• **What is being asked**
There is one span to output from the data below: the lines starting at the line with "[compartir la nota por twitter] (302, 442)" and ending at the line with "Compras por internet". Output it exactly, ends included, nothing more.
>>>
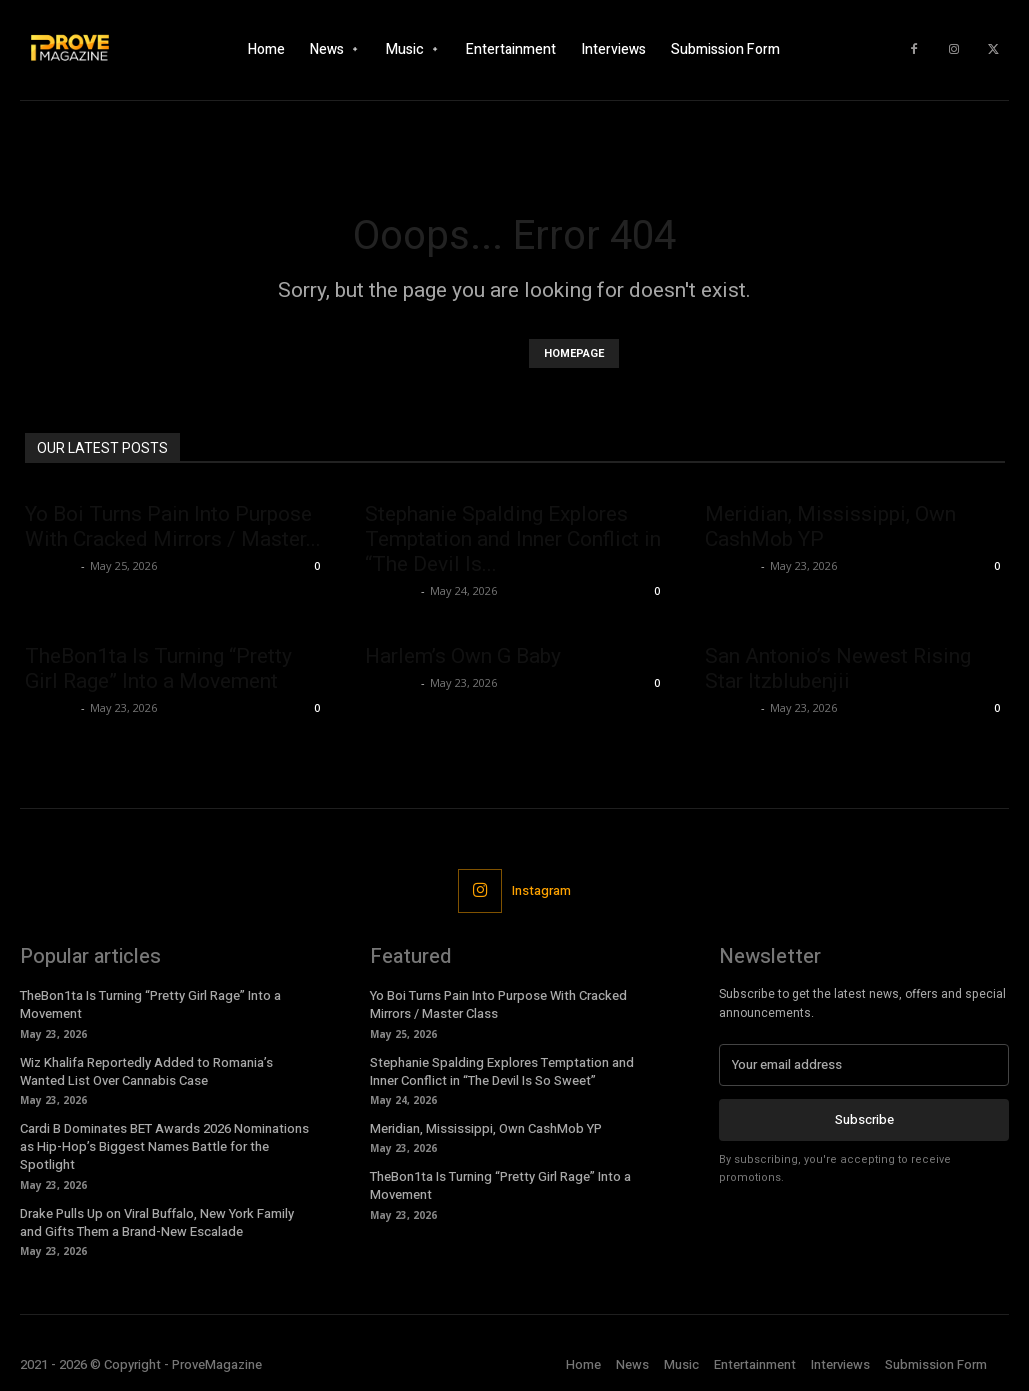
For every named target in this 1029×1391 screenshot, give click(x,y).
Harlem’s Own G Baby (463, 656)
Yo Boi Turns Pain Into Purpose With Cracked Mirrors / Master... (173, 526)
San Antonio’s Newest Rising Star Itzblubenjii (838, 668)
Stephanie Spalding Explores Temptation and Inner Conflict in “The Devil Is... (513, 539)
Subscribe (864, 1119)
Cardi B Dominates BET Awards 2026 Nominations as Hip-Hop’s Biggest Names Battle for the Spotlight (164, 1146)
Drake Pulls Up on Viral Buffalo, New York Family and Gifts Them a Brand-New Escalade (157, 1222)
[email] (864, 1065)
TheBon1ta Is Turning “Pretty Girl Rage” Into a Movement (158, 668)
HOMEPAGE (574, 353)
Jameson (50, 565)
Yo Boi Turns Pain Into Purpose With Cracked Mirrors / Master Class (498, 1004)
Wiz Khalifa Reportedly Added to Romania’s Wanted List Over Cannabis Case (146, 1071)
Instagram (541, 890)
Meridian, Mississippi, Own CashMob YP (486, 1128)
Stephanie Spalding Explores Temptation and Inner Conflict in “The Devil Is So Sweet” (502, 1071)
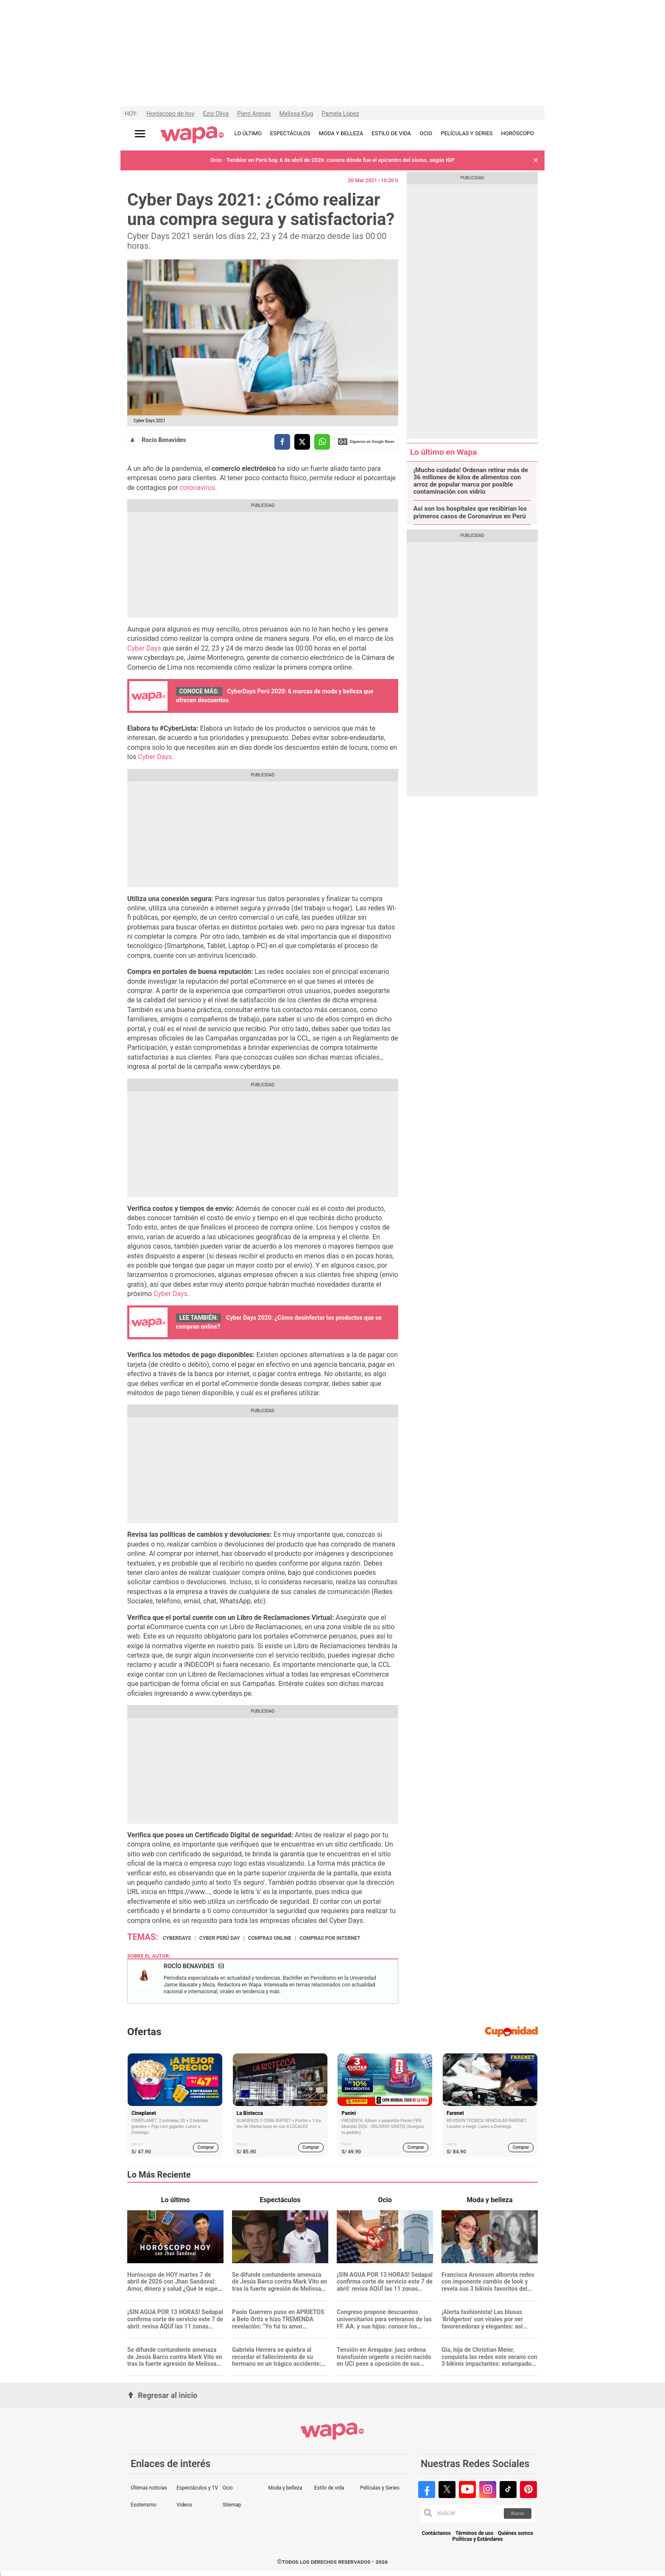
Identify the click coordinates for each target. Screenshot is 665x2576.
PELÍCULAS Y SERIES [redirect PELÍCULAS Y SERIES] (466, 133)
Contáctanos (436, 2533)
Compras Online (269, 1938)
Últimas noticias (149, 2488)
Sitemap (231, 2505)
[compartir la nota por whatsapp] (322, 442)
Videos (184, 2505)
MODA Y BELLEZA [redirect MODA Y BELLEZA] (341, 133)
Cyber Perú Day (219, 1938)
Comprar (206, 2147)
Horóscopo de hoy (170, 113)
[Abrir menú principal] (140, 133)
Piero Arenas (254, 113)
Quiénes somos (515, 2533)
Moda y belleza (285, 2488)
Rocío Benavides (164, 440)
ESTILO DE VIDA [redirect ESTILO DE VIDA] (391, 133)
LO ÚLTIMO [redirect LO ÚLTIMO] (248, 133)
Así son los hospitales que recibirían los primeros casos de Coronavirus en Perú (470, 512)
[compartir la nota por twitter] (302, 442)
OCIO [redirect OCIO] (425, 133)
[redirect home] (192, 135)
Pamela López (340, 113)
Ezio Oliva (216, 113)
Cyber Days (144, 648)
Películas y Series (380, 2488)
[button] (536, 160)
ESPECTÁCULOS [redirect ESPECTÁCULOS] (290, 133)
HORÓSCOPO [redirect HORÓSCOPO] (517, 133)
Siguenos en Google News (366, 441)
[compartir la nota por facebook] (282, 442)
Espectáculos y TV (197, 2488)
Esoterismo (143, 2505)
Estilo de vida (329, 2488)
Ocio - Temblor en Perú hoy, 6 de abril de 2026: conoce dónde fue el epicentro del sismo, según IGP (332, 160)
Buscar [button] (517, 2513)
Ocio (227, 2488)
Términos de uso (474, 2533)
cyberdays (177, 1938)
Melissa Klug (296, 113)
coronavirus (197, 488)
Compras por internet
<<<
>>>
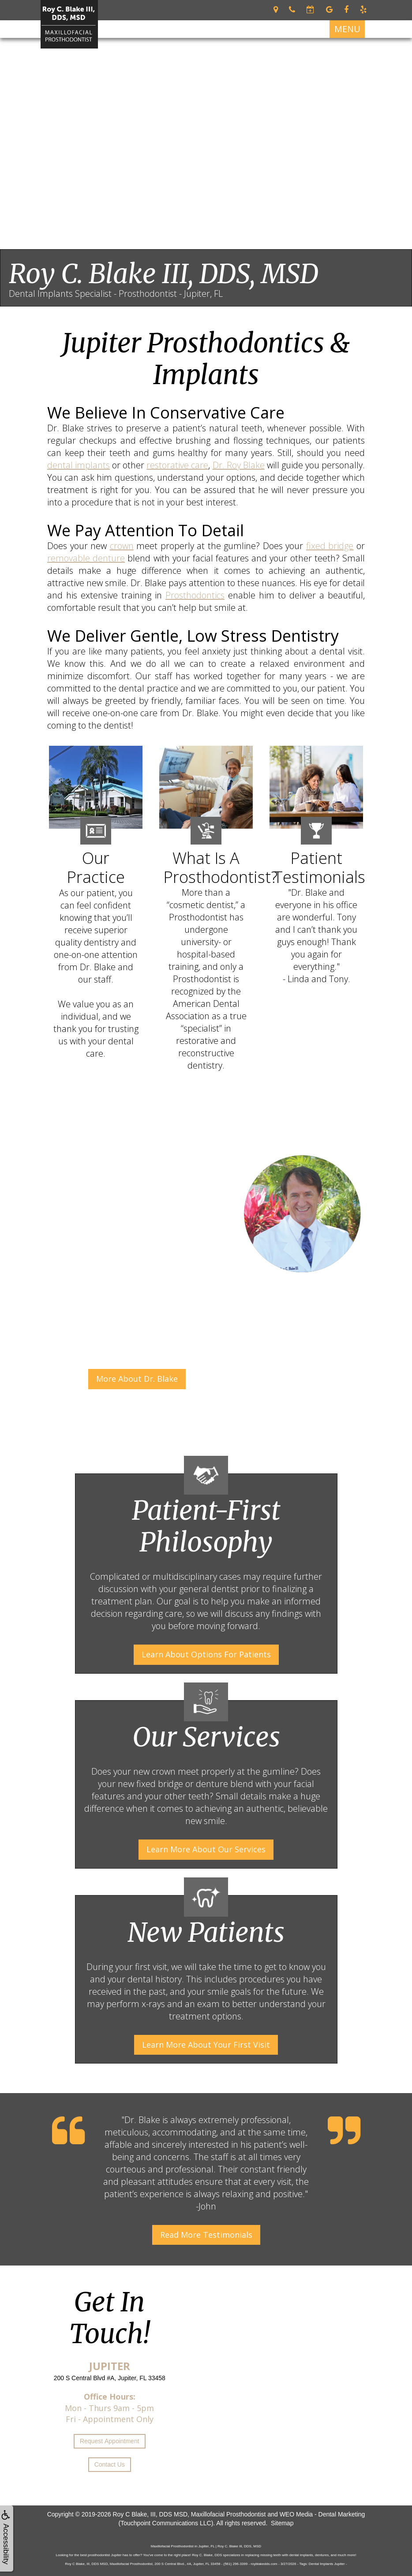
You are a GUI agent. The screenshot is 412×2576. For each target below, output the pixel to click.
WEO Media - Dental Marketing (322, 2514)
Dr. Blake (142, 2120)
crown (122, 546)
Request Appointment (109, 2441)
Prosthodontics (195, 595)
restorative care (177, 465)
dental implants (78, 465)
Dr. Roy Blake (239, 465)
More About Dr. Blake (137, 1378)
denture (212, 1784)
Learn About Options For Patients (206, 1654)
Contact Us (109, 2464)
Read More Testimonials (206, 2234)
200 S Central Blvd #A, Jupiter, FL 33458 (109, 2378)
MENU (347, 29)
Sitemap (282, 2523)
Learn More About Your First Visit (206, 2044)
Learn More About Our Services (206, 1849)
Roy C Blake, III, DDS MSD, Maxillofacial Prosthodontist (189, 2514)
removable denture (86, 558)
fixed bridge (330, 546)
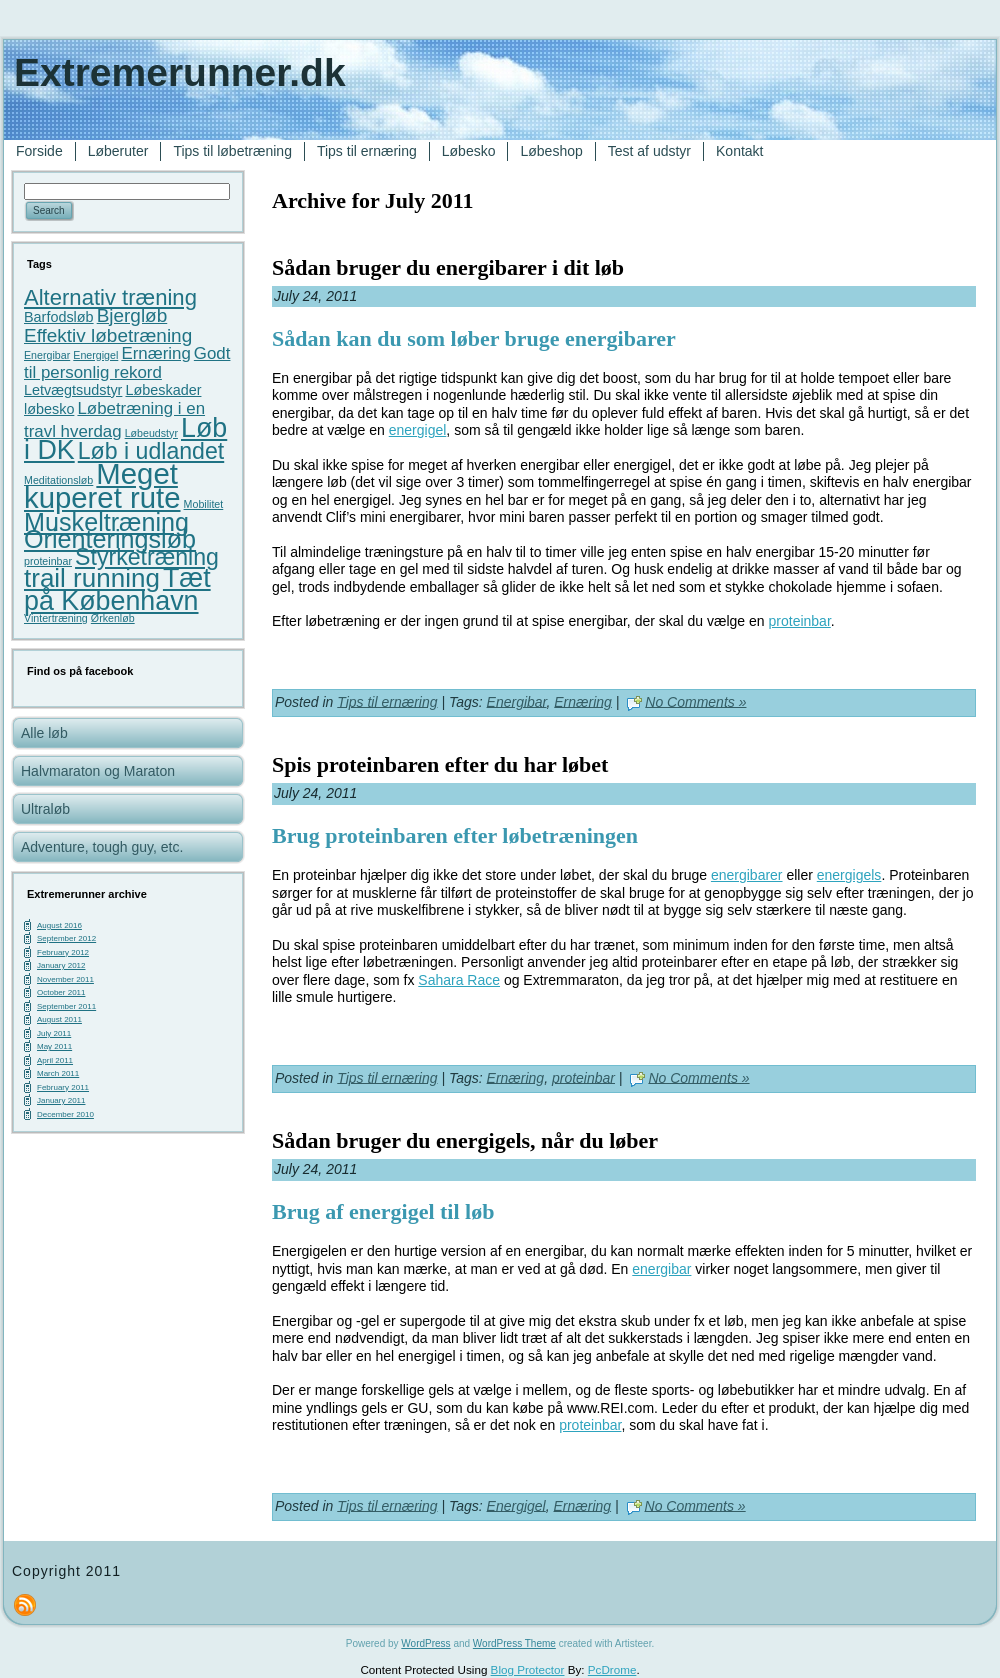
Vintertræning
<<<
• **Solution for this problem**
[compartir la nota por twitter] (302, 442)
OCIO [redirect OCIO] (425, 133)
[redirect home] (192, 135)
Pamela López (340, 113)
Ezio Oliva (216, 113)
Cyber Days (144, 648)
Películas y Series (380, 2488)
[button] (536, 160)
ESPECTÁCULOS [redirect ESPECTÁCULOS] (290, 133)
HORÓSCOPO [redirect HORÓSCOPO] (517, 133)
Siguenos en Google News (366, 441)
[compartir la nota por facebook] (282, 442)
Espectáculos y TV (197, 2488)
Esoterismo (143, 2505)
Estilo de vida (329, 2488)
Ocio - Temblor en Perú hoy, 6 de abril de 2026: conoce dónde fue el epicentro del sismo, según IGP (332, 160)
Buscar [button] (517, 2513)
Ocio (227, 2488)
Términos de uso (474, 2533)
cyberdays (177, 1938)
Melissa Klug (296, 113)
coronavirus (197, 488)
Compras por internet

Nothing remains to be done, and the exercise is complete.